Non immaginavo che l'organizzazione di un tour come questo, un evento che io continuo a leggere come semplice e positivo nella sua essenza, potesse trasformarsi anche in una serie di comportamenti e critiche pesanti e inaccettabili. L'integralismo e l'ortodossia al limite della paranoia hanno intaccato parte dell'Italia alternativa? O è forse un qualche cosa di più sottile e più subdolo che si è insinuato tra le spaccature di questo movimento? La filosofia dell'anche troppo (anche troppi questi soldi per Annie Anxiety, ritenetevi fortunati...), la quantizzazione dell'arte e dell'opposizione; le esclusive, il crogiolarsi in situazioni di miseria economica e spirituale, l'intolleranza per il «diverso» perché «nemico» ... E' giunto il momento di guardarsi in faccia e guardarsi addosso.
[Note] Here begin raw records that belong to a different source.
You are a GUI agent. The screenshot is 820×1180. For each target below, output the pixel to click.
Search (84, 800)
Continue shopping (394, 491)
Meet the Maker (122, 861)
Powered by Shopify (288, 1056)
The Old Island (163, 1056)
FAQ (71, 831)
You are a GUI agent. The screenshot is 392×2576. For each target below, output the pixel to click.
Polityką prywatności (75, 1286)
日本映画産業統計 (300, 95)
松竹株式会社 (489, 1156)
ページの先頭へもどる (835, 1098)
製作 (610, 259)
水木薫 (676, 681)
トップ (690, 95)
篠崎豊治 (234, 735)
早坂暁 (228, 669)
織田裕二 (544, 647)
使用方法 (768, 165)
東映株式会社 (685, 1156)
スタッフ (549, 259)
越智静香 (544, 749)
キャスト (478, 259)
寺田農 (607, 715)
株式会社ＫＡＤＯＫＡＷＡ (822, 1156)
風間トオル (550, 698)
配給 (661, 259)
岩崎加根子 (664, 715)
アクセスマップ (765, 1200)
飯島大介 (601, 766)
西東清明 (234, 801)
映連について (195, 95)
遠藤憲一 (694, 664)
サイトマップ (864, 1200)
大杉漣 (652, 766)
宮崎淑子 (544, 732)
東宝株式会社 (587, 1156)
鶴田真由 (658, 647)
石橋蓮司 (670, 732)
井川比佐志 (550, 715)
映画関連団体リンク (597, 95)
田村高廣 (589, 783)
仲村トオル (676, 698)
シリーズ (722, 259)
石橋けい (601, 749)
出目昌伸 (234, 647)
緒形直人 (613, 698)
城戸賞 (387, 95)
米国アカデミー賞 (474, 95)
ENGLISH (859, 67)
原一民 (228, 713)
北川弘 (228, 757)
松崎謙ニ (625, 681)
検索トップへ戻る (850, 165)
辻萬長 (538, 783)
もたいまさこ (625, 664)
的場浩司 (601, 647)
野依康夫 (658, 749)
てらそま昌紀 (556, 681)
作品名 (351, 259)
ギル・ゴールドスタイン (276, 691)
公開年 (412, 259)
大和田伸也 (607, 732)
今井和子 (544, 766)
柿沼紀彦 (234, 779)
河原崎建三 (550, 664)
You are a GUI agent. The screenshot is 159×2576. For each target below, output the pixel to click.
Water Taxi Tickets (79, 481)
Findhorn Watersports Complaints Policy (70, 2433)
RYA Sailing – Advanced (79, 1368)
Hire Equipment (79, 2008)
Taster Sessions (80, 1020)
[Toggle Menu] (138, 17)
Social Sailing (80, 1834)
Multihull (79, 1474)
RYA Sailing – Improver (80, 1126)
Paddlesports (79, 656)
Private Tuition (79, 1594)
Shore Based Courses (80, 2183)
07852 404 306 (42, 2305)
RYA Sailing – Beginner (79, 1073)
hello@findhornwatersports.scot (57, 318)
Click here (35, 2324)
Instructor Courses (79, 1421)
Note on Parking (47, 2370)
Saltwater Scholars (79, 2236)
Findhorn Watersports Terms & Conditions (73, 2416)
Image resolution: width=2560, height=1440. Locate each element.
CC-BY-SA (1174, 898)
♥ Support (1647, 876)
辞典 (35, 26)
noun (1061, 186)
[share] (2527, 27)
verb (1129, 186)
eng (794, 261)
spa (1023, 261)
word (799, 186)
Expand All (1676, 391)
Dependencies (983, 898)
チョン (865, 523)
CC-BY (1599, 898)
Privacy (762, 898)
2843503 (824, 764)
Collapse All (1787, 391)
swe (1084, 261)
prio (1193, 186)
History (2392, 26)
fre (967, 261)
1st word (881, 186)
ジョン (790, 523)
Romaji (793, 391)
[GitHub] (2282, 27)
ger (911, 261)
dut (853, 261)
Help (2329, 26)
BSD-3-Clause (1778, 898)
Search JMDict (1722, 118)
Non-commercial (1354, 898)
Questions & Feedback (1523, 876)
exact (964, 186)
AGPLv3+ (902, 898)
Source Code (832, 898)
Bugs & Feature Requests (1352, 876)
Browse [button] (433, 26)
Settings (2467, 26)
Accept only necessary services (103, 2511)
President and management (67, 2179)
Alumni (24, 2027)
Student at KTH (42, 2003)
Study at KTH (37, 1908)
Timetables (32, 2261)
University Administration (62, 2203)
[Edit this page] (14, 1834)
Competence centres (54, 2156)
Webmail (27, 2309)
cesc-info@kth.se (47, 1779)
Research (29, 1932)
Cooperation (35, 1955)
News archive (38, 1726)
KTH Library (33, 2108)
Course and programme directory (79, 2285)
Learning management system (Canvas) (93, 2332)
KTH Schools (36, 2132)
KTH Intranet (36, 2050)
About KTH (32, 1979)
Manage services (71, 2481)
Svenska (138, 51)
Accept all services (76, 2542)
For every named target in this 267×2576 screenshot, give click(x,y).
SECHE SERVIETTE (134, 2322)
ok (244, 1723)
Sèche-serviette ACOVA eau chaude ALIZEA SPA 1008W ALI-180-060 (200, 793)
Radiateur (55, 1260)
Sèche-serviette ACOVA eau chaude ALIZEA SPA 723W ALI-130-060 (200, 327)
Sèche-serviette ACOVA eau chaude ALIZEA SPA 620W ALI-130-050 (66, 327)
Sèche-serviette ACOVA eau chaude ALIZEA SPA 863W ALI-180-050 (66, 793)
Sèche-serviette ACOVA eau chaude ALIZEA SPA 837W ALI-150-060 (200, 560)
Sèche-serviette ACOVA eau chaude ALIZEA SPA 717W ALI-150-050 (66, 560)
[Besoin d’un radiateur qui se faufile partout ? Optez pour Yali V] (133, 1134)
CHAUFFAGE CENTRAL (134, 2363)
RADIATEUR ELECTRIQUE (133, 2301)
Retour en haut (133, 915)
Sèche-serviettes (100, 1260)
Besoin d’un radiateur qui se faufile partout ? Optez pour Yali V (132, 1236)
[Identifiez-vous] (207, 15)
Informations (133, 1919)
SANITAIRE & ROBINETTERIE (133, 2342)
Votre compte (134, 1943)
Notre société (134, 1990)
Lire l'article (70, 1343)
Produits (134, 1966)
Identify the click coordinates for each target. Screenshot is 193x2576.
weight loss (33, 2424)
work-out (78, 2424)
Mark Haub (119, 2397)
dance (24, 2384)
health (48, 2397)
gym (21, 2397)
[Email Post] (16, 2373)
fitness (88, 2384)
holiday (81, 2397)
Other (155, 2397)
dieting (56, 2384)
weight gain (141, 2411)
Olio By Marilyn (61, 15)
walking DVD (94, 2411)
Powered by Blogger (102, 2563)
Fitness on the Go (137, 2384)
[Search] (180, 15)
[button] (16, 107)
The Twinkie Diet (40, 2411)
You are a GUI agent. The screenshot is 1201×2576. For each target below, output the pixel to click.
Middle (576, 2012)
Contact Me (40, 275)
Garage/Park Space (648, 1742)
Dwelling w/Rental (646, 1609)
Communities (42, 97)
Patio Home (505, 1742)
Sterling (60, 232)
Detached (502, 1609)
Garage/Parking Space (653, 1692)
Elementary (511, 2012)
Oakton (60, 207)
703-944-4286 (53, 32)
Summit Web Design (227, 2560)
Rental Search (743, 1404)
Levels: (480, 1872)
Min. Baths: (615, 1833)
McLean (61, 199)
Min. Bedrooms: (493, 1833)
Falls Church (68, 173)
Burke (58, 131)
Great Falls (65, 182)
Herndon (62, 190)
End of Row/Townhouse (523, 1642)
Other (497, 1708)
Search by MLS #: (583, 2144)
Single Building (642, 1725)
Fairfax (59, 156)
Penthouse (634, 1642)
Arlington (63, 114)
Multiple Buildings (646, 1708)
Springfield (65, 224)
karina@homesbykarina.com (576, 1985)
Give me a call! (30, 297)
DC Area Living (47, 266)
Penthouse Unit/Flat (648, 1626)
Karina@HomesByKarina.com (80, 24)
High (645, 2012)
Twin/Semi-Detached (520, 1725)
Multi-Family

Per poi scoprire che, con tutta probabilità, ci sono gli stessi occhi, lo stesso cuore, la stessa voglia di vivere e di cambiare (in meglio!) questo mondo.
«...Molti piccoli pesci, chiusi in una vasca / Nella vetrina di un negozio qualsiasi / A spartirsi uno spazio sempre uguale / A dividersi le stesse briciole di pane / Sempre uguale, giorno dopo giorno / A impazzire assieme, lottando contro al vetro / Siamo come quei piccoli pesci / Nello stesso mondo, aria invece dell'acqua / E lottiamo contro a cose che ci imprigionano ma non riusciamo a vedere / Molti piccoli pesci in una vasca / Ogni pesce è di un diverso colore / Ma è solo quando sono vicini / Tutti assieme / Che nello spazio disperato della vasca d'acqua / Si accende un arcobaleno pericoloso...».
«...Dici che mi ammazzano se dico che mi piace David Bowie?» (Annie Anxiety, Milano 3 ottobre 1984, prima della trasmissione di Radio Popolare).